Mid infra-red spectroscopy

All these soil samples are used to calibrate and validate mid infra-red spectroscopy. This activity refers to a global activity of the Department of Agricultural Land Resources Management (DALRM) in partnership with CIRAD and aiming at calibrating and validating the MIR for the main soil types of Cambodia. Several soil databases are used representing a total of > 2,500 georeferenced samples.

Physical fractionation of the soil organic matter

In addition to the SOC and N concentrations from the bulk soil samples, the fractionation of the soil organic matter into two main fractions (particulate organic carbon/POC and mineral associated organic carbon/MAOC) could be conducted representing an additional assessment of the impacts of the practices on the SOC pools.

* [Collected data]:
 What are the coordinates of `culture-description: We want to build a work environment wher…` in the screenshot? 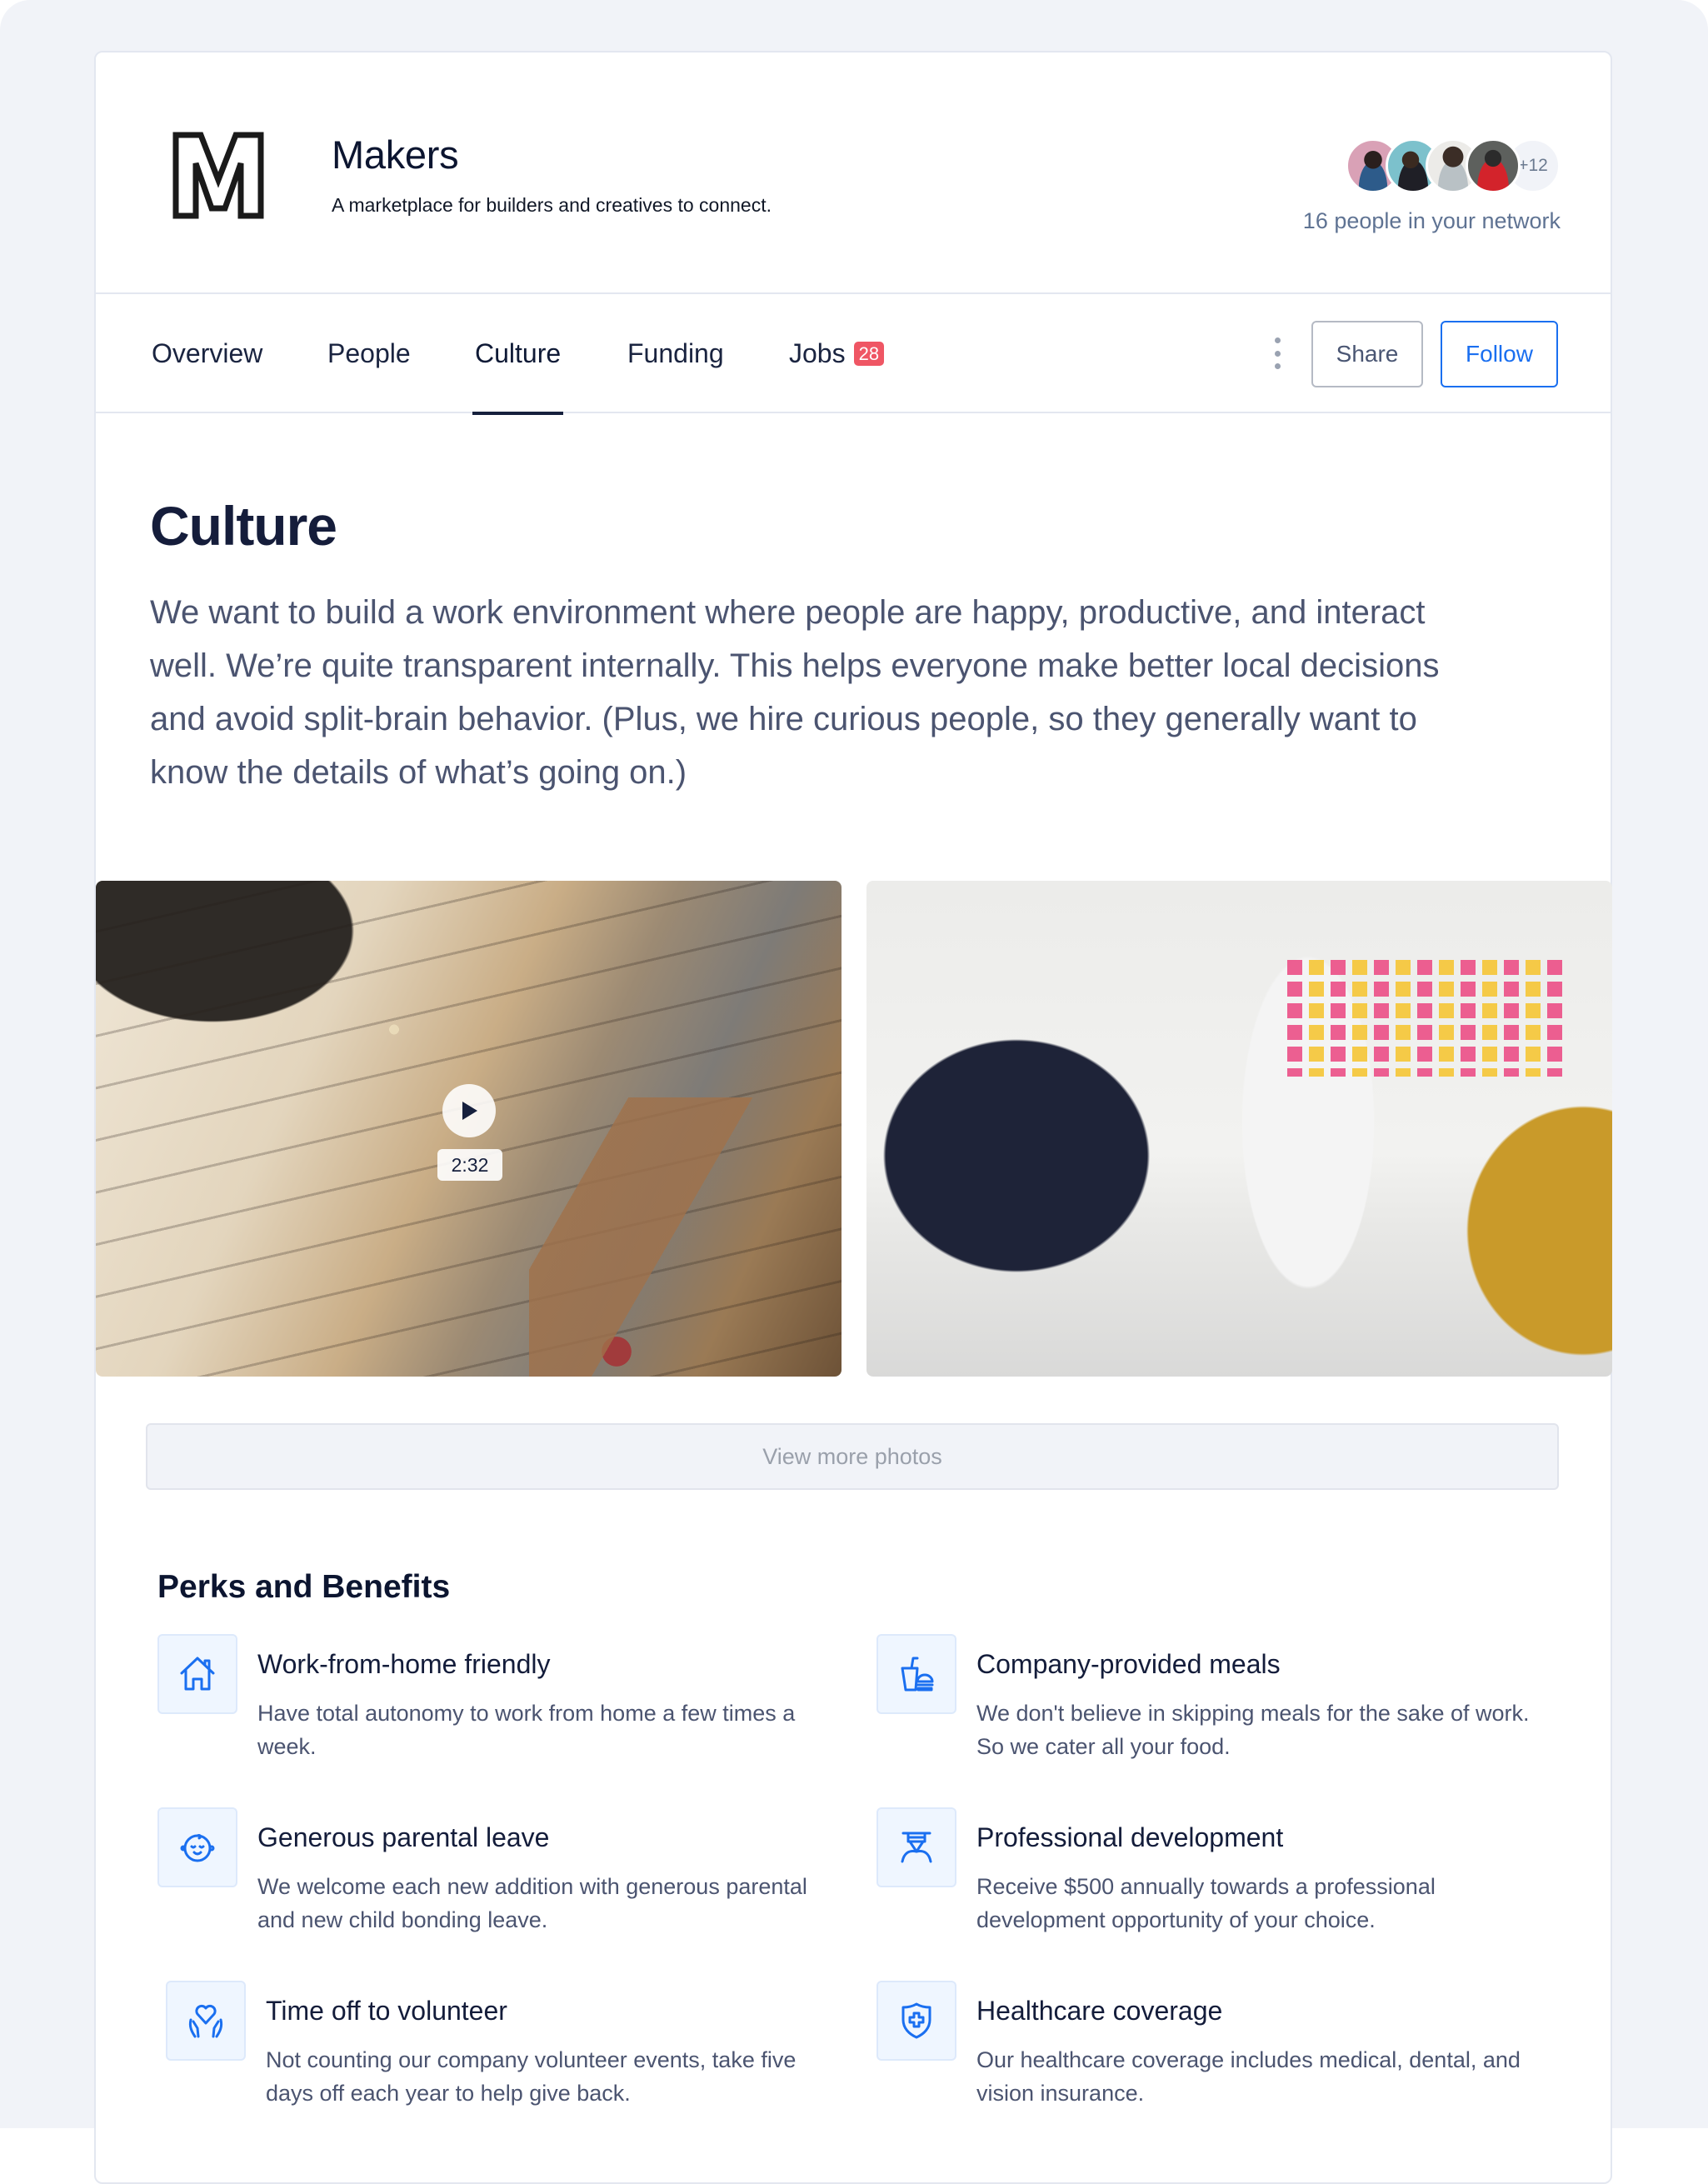 It's located at (795, 692).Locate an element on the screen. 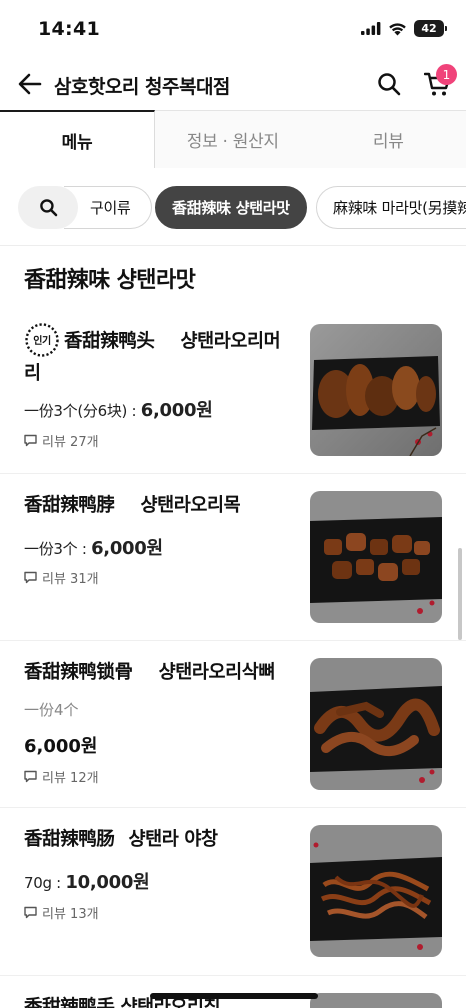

* [Tasks and exercises]:
1. From the soil passage, copy the part that begins at the words "Physical fractionation of" and stops after "the SOC pools.".
2. In the soil passage, how many georeferenced samples do the soil databases represent in total?
3. Write the next part of the soil passage, picking up after its last sentence.

* [List of answers]:
1.
Physical fractionation of the soil organic matter

In addition to the SOC and N concentrations from the bulk soil samples, the fractionation of the soil organic matter into two main fractions (particulate organic carbon/POC and mineral associated organic carbon/MAOC) could be conducted representing an additional assessment of the impacts of the practices on the SOC pools.

2. More than 2,500 samples.

3.
Ongoing analysis. In addition to the Dei Meas pilot, two PhD studies are ongoing:

• Assessing the impacts of conservation agriculture-based cropping systems on (i) soil organic and nitrogen stocks (including the fractions) under a diachronic analysis (10 years), (ii) greenhouse gas emissions for cassava-based cropping systems (assessment on 2 cropping seasons), and (iii) quantifying all inputs of biomass (quantities and qualities) coming from the main crops and cover crops used including the root systems.
• Assessing the impacts of conservation agriculture-based cropping systems on SOC fractions including soil microbial communities, (ii) and on a range of ecosystem services (above and belowground).

These two PhD studies along with other initiatives contribute to strengthen the MRV system of Dei Meas.